The current was supplied and measured by an Axopatch 200B (Molecular Devices), connected to an arbitrary function generator (Agilent, 33220A), and acquired through a Digidata 1440A (Molecular Devices). Measurements are taken on a vibration isolation stage (Vision IsoStation, Newport), and the experiment is performed under a fixed-stage brightfield microscope (Zeiss Axioskop). Pictures are taken through an attached axiocam (Zeiss).

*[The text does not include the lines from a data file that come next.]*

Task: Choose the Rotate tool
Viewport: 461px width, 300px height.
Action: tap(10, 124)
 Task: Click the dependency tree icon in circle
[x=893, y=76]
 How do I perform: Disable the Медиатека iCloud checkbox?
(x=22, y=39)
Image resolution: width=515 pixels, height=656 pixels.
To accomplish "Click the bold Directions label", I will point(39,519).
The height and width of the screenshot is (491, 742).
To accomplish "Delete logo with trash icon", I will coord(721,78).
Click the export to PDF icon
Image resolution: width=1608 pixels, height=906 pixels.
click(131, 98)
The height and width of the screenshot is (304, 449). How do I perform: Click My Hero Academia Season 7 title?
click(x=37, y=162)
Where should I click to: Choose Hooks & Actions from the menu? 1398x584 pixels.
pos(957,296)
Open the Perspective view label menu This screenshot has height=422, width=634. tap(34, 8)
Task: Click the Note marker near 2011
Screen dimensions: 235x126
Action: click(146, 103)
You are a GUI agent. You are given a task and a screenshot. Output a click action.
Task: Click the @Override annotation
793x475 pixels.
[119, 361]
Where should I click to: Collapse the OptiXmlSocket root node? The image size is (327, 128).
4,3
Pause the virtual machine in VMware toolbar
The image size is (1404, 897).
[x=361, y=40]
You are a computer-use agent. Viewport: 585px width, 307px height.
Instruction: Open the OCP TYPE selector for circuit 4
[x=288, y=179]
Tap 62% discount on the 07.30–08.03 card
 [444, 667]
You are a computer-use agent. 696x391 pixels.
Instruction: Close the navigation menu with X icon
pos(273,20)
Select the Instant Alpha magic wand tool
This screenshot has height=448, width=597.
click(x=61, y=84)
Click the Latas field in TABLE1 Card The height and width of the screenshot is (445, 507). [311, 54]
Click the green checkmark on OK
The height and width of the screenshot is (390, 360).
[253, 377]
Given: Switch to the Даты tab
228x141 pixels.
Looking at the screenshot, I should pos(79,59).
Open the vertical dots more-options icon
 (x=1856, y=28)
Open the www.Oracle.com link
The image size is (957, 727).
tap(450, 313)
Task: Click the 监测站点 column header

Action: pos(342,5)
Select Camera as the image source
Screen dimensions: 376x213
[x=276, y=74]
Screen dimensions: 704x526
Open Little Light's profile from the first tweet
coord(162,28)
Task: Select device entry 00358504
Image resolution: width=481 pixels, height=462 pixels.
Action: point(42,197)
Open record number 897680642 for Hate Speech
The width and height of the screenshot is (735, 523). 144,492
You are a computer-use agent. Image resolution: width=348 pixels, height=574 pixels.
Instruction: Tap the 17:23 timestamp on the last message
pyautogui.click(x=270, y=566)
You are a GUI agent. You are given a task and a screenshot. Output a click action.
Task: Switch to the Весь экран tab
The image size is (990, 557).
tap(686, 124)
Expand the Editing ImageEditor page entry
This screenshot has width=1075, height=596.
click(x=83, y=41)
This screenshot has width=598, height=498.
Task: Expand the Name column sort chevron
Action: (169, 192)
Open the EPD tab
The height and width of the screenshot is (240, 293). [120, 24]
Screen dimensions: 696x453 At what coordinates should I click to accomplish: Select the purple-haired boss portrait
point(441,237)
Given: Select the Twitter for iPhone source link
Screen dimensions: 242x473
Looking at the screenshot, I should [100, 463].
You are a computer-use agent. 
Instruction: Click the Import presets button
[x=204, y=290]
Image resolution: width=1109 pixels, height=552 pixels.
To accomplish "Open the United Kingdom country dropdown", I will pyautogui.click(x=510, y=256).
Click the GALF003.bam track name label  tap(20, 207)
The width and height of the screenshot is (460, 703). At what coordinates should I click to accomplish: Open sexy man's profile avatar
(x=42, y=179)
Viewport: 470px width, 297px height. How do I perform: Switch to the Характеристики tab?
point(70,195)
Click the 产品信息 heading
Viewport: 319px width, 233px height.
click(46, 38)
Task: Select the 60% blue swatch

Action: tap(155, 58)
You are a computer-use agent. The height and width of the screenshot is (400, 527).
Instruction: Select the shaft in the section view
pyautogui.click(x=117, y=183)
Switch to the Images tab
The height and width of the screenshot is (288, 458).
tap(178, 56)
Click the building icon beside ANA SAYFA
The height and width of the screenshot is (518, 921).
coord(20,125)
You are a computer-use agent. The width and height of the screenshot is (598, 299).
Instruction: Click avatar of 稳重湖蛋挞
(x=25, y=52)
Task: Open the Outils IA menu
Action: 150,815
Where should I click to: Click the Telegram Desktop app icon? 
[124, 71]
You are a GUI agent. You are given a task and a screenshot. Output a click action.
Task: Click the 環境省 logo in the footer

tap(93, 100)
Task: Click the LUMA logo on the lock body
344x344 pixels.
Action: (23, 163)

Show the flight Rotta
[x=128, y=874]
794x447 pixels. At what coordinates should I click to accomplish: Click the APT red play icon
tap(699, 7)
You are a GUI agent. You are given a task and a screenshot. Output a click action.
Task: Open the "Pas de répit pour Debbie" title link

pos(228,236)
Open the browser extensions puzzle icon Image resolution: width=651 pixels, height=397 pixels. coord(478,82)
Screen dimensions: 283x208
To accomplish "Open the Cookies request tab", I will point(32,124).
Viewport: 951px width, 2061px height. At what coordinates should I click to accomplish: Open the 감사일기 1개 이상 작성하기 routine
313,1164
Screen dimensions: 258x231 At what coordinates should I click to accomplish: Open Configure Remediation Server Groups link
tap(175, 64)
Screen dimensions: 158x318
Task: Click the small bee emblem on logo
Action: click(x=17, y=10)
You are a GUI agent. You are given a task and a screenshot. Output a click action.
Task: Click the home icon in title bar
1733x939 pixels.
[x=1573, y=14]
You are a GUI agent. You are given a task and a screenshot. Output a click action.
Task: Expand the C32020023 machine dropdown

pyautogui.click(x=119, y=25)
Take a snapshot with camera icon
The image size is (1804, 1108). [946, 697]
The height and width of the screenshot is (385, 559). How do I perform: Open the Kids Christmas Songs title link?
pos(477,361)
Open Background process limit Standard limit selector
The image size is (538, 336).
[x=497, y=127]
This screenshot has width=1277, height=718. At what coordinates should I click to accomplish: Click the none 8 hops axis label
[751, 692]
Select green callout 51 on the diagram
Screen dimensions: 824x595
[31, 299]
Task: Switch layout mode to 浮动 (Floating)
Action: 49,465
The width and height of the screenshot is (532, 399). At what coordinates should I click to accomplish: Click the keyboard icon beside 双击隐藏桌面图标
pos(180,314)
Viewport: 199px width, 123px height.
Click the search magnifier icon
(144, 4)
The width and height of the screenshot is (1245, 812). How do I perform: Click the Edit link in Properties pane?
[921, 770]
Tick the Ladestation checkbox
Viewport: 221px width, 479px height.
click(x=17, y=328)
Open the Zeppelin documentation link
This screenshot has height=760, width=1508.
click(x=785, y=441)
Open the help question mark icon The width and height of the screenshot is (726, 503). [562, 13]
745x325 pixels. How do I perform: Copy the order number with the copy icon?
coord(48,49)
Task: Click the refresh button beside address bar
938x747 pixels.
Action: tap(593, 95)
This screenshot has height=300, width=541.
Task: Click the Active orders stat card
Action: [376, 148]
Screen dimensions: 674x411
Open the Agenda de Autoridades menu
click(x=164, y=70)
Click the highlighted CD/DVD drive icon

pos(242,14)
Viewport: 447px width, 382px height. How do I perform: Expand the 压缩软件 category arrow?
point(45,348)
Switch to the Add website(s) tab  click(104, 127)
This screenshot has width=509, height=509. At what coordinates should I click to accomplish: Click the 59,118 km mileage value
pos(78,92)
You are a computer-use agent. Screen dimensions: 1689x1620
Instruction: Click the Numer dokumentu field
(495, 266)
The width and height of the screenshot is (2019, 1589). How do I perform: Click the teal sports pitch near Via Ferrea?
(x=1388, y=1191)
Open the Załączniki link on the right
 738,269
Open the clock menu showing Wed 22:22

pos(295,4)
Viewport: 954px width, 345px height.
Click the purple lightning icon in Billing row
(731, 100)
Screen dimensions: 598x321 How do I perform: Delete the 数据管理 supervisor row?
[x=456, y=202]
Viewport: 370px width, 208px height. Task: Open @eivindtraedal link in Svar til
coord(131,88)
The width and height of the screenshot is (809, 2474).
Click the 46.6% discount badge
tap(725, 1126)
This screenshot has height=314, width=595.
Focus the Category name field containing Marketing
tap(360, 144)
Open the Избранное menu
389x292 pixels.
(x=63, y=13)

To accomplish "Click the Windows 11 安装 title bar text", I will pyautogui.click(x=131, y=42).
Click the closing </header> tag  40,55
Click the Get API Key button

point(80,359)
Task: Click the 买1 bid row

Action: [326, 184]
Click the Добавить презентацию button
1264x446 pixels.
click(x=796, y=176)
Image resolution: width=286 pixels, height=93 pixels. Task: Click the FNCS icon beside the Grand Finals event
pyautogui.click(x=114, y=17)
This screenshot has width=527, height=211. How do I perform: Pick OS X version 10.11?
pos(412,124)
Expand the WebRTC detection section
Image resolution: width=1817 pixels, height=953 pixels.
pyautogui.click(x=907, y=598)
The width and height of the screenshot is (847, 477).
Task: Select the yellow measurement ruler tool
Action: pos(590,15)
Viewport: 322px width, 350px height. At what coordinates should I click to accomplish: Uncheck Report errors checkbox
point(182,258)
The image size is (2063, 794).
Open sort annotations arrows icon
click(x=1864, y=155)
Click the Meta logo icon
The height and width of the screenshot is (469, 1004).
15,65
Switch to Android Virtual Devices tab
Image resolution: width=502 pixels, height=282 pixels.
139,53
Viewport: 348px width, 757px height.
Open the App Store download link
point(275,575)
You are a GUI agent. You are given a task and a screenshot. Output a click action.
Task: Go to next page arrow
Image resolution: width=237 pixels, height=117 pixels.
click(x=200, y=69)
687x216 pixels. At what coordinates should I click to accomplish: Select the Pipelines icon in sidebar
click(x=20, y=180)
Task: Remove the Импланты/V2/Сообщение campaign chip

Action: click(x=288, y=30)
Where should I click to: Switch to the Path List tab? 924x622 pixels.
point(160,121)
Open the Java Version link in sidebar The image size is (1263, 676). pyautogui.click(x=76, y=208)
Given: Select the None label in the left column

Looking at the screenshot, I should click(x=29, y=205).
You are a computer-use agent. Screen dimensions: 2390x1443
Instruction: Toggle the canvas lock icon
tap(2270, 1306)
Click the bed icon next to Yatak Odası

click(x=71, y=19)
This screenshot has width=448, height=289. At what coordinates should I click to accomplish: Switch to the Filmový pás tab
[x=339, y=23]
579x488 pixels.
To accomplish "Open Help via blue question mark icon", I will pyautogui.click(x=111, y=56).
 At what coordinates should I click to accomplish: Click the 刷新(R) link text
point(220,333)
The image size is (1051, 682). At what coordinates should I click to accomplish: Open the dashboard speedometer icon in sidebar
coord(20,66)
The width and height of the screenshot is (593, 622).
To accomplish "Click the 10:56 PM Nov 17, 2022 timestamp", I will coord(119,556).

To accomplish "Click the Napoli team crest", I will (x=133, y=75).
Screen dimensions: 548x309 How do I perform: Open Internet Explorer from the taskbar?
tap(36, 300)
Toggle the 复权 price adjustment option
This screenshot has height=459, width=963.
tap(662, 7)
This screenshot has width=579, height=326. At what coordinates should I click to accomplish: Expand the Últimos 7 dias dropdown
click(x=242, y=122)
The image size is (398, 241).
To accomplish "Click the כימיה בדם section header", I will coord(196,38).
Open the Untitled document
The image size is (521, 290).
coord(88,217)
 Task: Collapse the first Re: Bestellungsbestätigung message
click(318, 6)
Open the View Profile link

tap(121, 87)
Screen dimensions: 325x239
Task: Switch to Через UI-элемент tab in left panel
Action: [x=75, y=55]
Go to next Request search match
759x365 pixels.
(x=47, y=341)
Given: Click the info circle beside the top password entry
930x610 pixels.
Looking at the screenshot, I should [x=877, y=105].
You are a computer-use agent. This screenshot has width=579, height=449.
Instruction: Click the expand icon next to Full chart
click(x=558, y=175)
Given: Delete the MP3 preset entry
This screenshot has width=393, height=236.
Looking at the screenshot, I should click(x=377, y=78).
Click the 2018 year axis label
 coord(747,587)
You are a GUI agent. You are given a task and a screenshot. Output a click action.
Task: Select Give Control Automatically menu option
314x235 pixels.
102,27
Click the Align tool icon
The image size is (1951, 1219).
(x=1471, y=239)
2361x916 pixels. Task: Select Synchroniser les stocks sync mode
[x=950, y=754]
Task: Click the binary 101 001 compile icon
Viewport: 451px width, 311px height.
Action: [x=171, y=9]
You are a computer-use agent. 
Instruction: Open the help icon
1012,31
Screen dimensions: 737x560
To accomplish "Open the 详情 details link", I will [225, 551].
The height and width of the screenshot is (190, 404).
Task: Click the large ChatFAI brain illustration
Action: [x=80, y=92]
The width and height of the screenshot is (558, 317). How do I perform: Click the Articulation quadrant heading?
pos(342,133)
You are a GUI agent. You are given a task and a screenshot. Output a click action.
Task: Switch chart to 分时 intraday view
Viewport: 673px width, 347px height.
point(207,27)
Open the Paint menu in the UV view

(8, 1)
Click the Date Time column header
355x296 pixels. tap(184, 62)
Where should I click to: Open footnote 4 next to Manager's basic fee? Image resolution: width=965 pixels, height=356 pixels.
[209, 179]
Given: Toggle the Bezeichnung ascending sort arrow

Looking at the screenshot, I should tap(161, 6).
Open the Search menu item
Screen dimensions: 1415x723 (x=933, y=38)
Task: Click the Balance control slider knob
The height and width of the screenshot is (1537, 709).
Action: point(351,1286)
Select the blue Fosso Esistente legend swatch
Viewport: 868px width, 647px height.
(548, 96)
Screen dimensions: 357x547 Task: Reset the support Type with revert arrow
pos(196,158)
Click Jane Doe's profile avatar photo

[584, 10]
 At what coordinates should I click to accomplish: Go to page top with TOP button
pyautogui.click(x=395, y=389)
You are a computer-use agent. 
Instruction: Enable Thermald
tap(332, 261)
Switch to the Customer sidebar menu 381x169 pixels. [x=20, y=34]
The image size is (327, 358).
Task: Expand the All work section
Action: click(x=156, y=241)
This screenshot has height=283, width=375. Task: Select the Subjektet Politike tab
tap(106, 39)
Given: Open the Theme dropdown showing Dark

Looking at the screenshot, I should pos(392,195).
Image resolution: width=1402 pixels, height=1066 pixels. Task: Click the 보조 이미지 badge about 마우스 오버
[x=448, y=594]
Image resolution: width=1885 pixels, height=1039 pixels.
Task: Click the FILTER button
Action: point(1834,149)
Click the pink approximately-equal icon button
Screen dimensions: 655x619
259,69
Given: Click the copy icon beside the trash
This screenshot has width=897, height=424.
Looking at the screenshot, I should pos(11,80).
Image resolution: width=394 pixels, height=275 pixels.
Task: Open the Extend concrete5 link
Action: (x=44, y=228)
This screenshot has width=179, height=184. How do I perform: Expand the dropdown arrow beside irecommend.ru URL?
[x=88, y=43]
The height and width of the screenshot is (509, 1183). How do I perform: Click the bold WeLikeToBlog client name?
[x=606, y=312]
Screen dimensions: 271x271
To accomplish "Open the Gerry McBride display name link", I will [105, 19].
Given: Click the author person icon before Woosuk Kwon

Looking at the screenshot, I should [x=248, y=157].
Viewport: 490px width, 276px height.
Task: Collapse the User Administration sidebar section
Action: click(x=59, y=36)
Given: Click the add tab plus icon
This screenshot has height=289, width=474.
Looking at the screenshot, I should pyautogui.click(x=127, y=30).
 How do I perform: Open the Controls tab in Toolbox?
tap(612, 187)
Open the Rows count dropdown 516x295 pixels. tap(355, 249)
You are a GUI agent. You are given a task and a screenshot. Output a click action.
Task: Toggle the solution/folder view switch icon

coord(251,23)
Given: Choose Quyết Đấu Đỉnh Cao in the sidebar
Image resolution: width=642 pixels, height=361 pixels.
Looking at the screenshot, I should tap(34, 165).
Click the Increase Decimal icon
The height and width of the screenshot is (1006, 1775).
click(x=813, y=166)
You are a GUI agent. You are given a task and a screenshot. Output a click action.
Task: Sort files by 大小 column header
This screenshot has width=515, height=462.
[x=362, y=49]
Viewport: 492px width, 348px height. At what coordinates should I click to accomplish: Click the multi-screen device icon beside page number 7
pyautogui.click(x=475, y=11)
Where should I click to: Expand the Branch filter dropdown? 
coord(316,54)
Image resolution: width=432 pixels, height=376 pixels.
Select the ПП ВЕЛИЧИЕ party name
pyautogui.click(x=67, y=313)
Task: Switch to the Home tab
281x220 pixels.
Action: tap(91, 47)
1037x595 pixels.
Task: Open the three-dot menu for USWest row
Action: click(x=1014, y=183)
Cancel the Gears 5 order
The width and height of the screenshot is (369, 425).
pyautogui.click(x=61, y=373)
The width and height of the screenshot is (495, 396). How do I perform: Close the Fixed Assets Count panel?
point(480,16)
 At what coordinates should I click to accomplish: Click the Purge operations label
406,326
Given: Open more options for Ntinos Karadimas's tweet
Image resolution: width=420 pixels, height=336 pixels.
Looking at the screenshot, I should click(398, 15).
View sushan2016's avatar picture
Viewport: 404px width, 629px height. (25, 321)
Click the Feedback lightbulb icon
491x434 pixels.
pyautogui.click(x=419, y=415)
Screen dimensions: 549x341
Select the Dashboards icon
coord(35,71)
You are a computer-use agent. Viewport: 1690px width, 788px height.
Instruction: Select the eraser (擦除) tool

Electrodes were created using a 40% weight/volume PEG-DMA hydrogel (Polysciences, Inc.), combined with Irgacure (O-BASF) and a 500 mM KCl solution (Sigma Aldrich) with 10 mM MOPS pH buffer (Sigma Aldrich). 1 mm borosilicate glass capillary tubes (World Precision Instruments) were filled with this hydrogel solution using 34 G microfils (World Precision Instruments), and silver/silver-chloride (Ag/AgCl) electrodes were embedded inside the uncured hydrogel. The hydrogel was then cured with a UV light emitting diode (LED), fixing the Ag/AgCl electrodes into place. Droplets of the liposome-containing aqueous solution may then be suspended from the extruded hydrogel at the tip of the capillary tubes attached to the micromanipulators within the oil reservoir, allowing for mechanically controllable droplets with embedded electrodes for electrical measurements.